Work required
Could you copy exactly the lines from the one containing "The height and width of the screenshot is (535, 771)." through the last line of the records, leaving out every picture?

Source material
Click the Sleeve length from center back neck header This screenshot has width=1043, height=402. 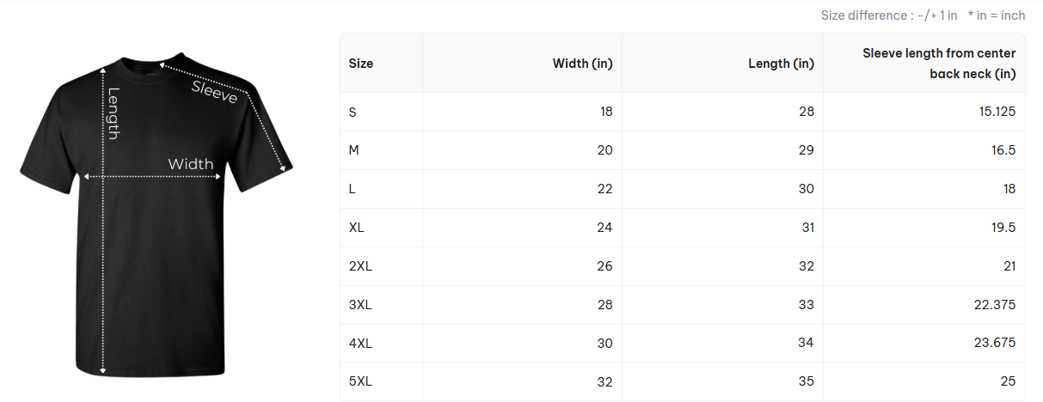click(x=939, y=64)
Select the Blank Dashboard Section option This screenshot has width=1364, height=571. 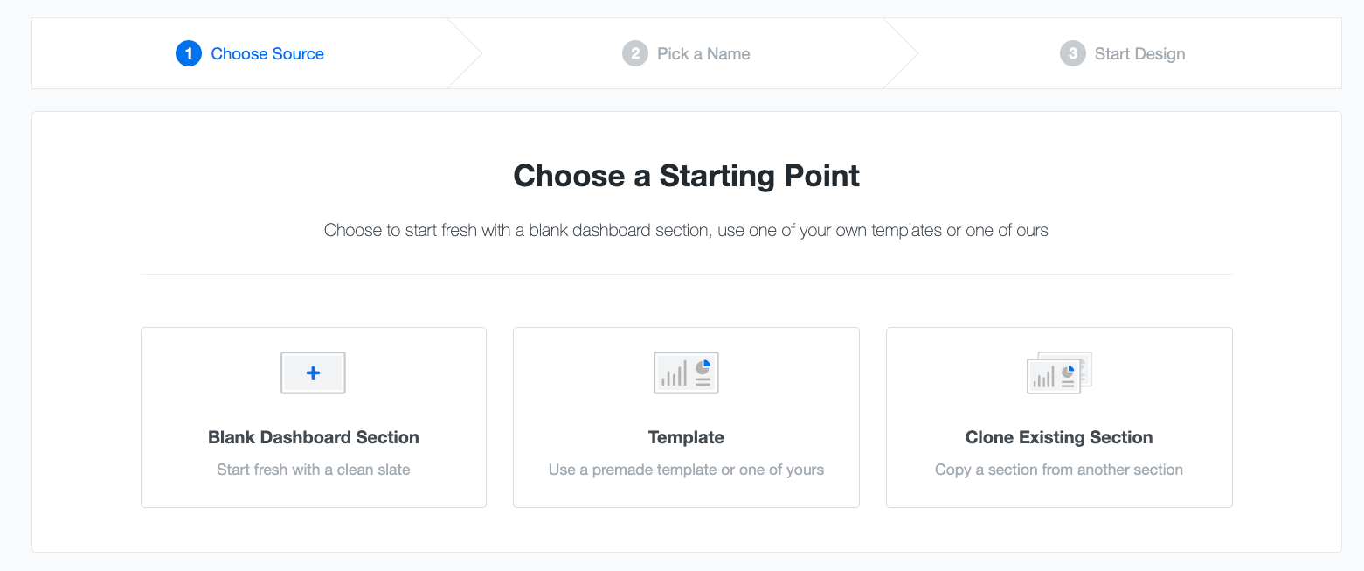[x=313, y=417]
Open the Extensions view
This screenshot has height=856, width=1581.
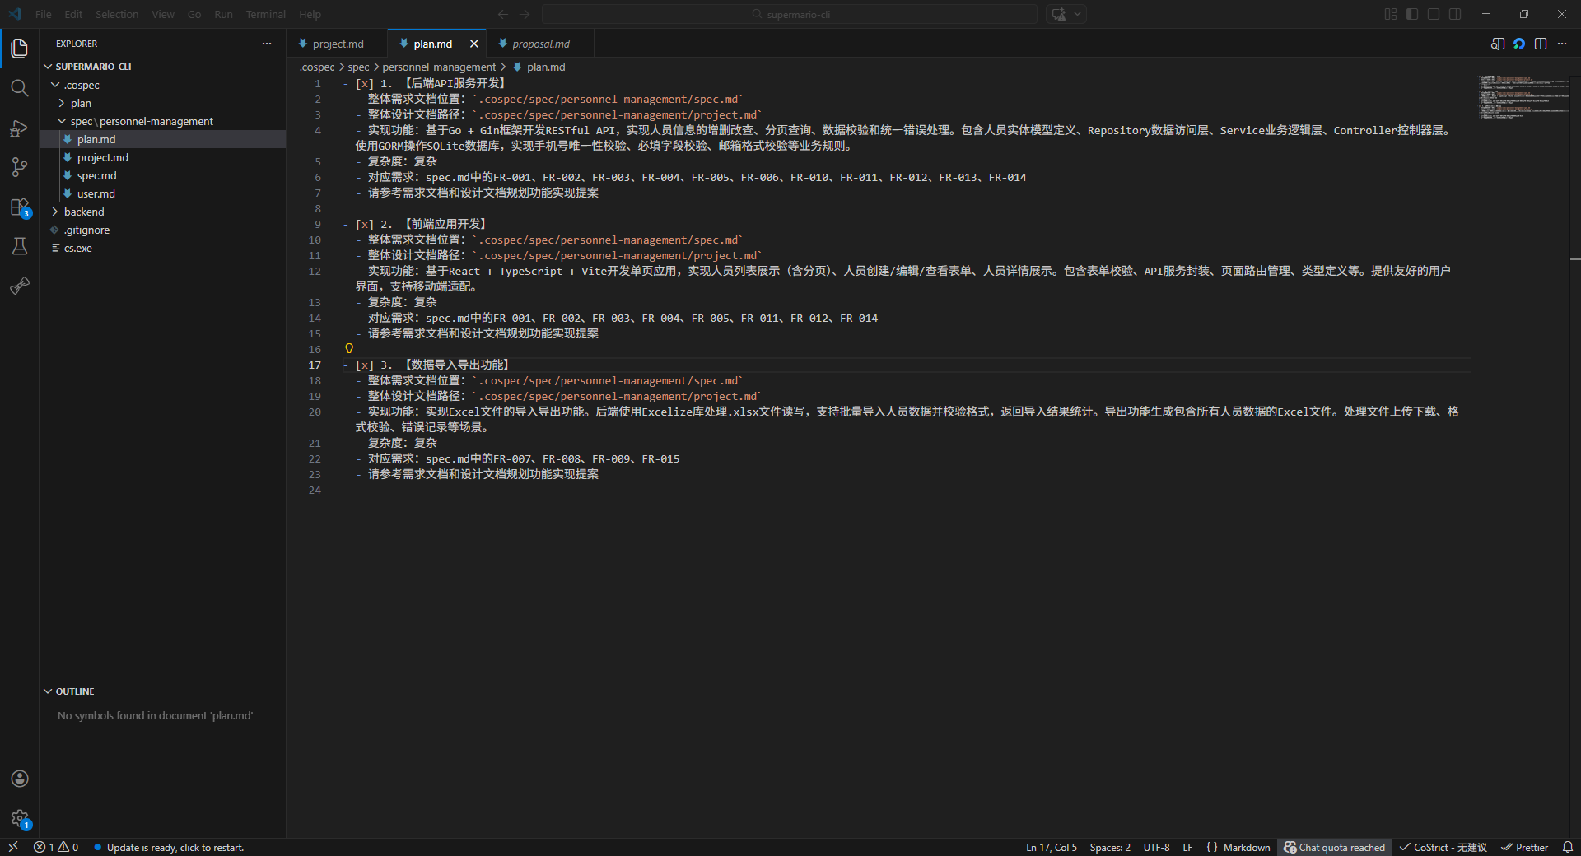[20, 207]
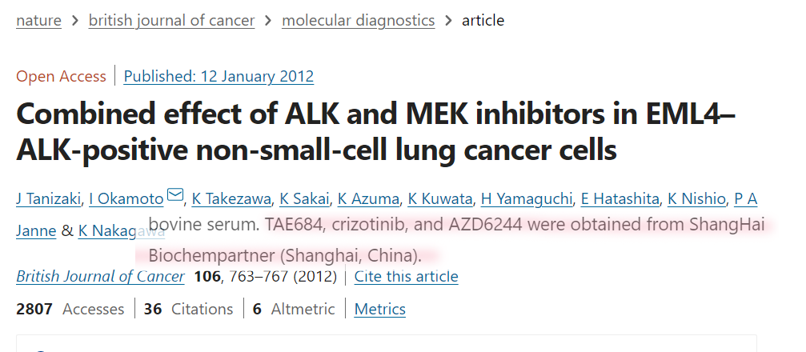The height and width of the screenshot is (352, 806).
Task: Click the article title heading
Action: click(x=375, y=132)
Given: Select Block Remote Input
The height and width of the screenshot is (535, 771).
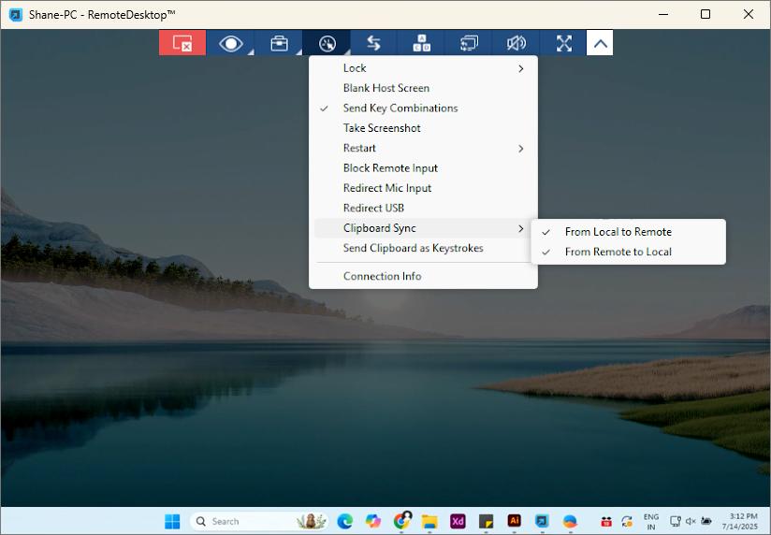Looking at the screenshot, I should pos(390,168).
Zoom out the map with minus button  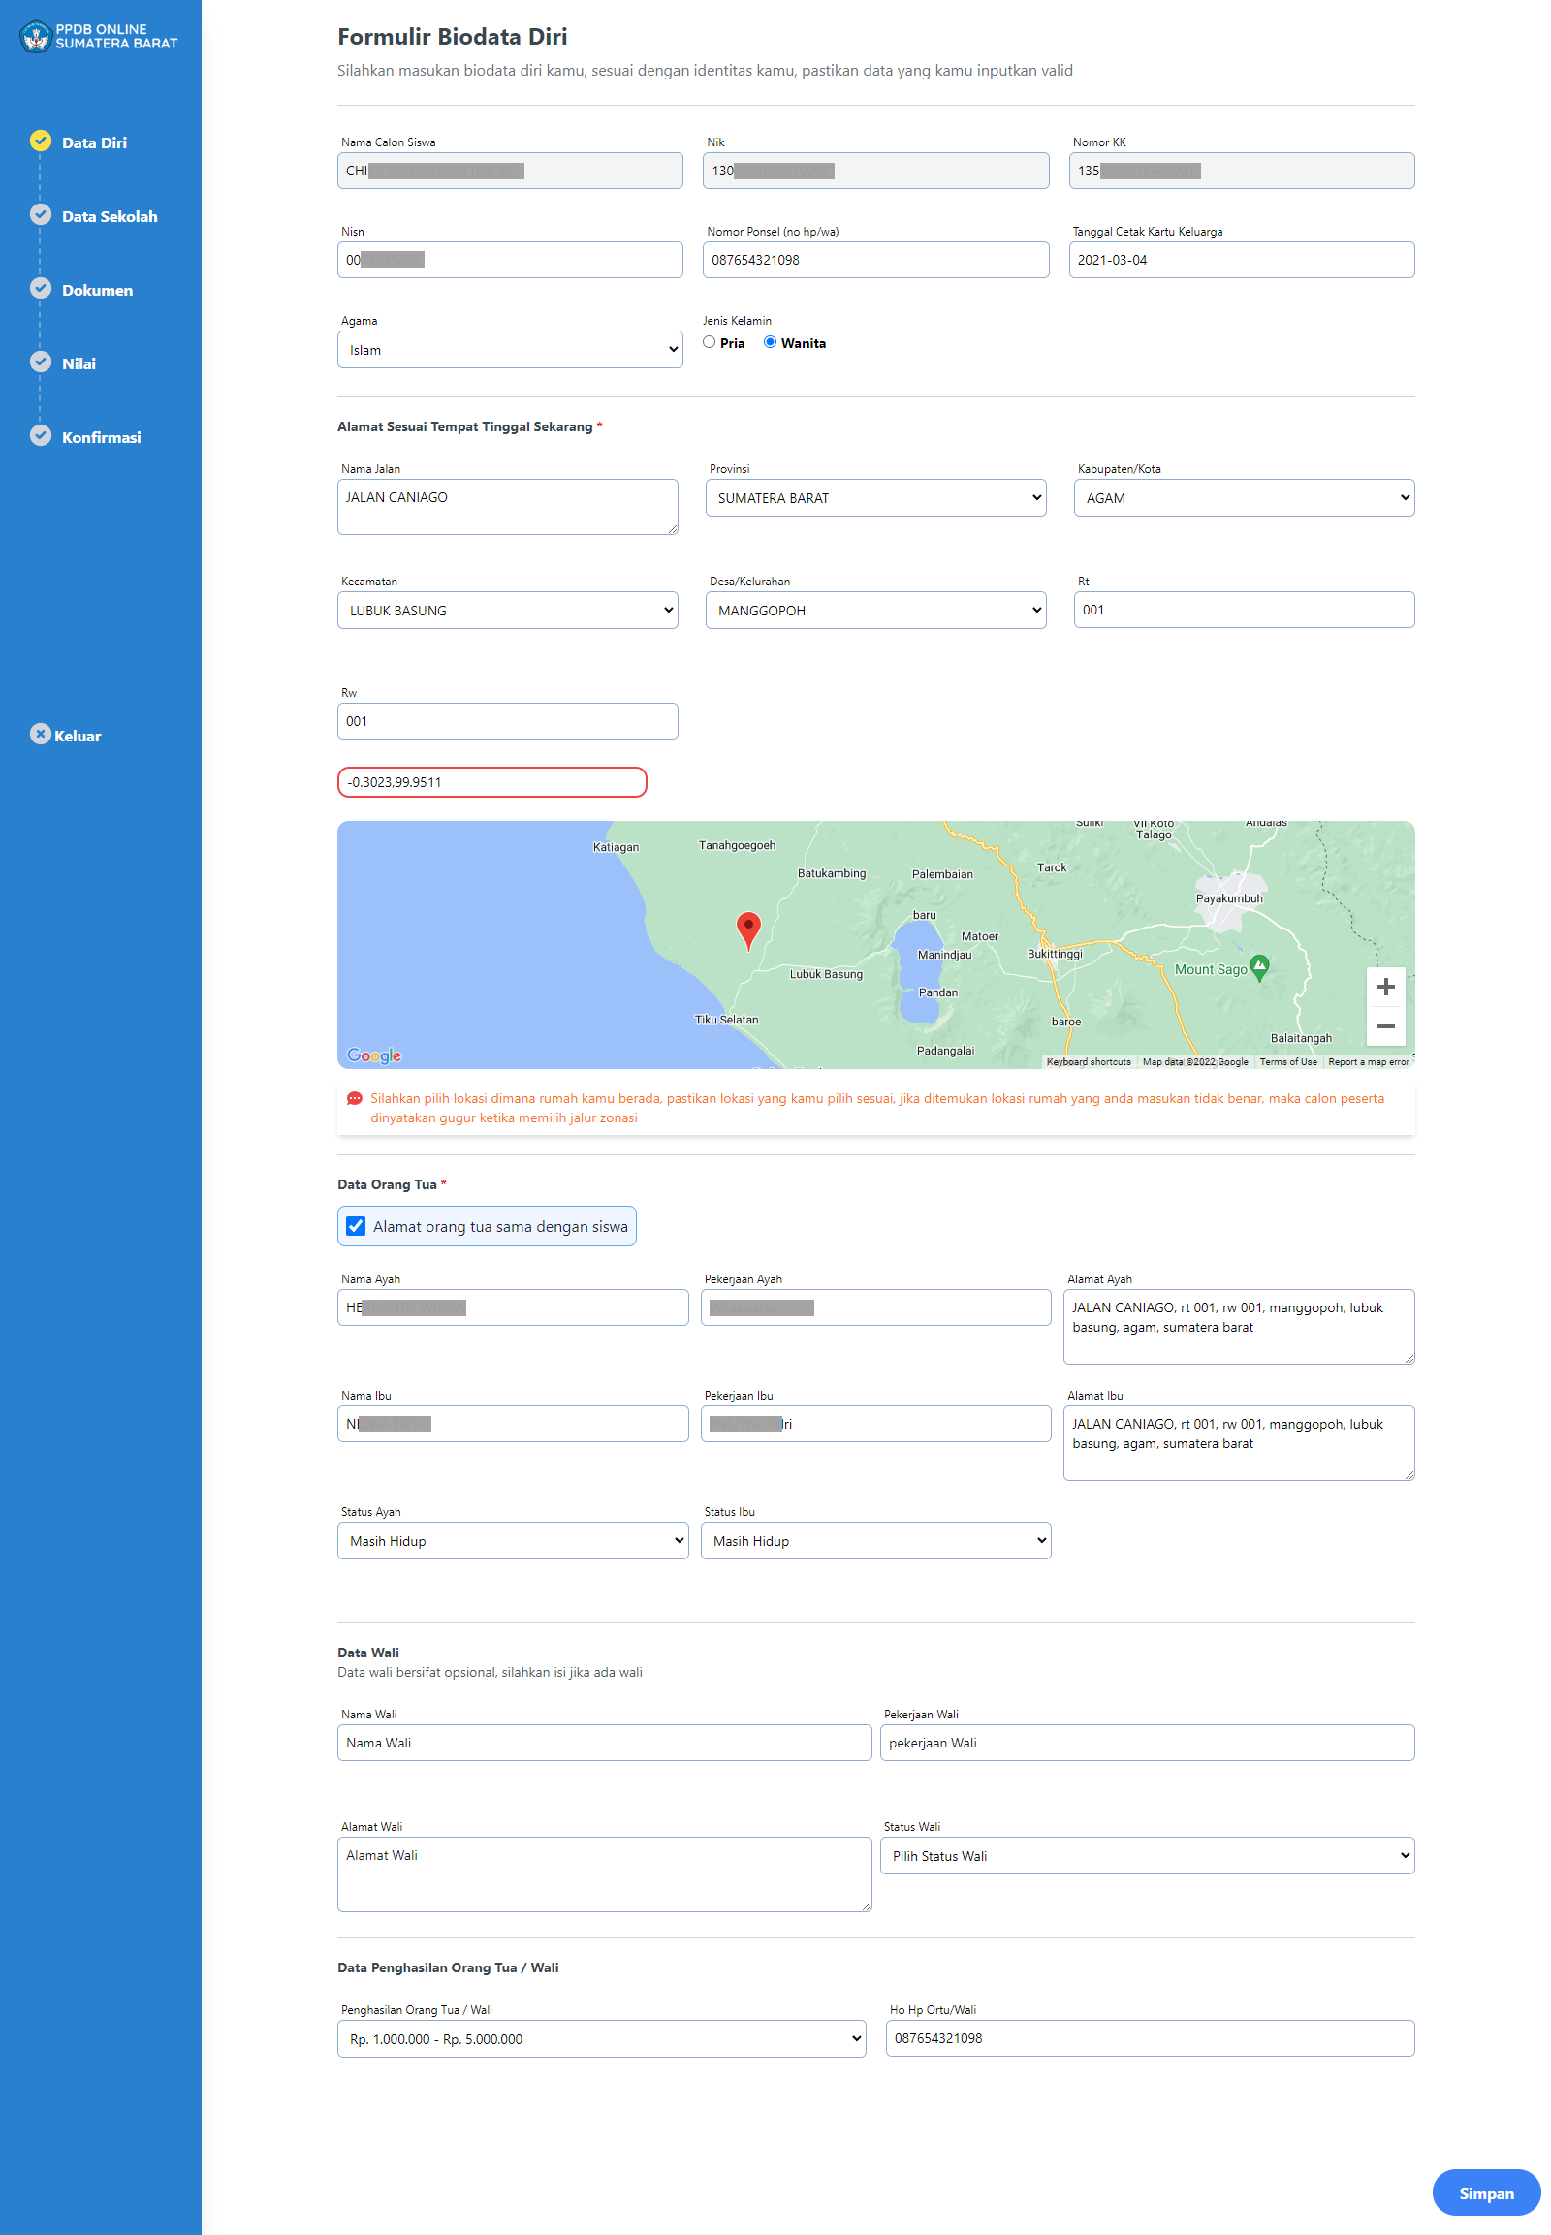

Reply
The height and width of the screenshot is (535, 771).
Looking at the screenshot, I should pos(390,168).
Zoom out the map with minus button  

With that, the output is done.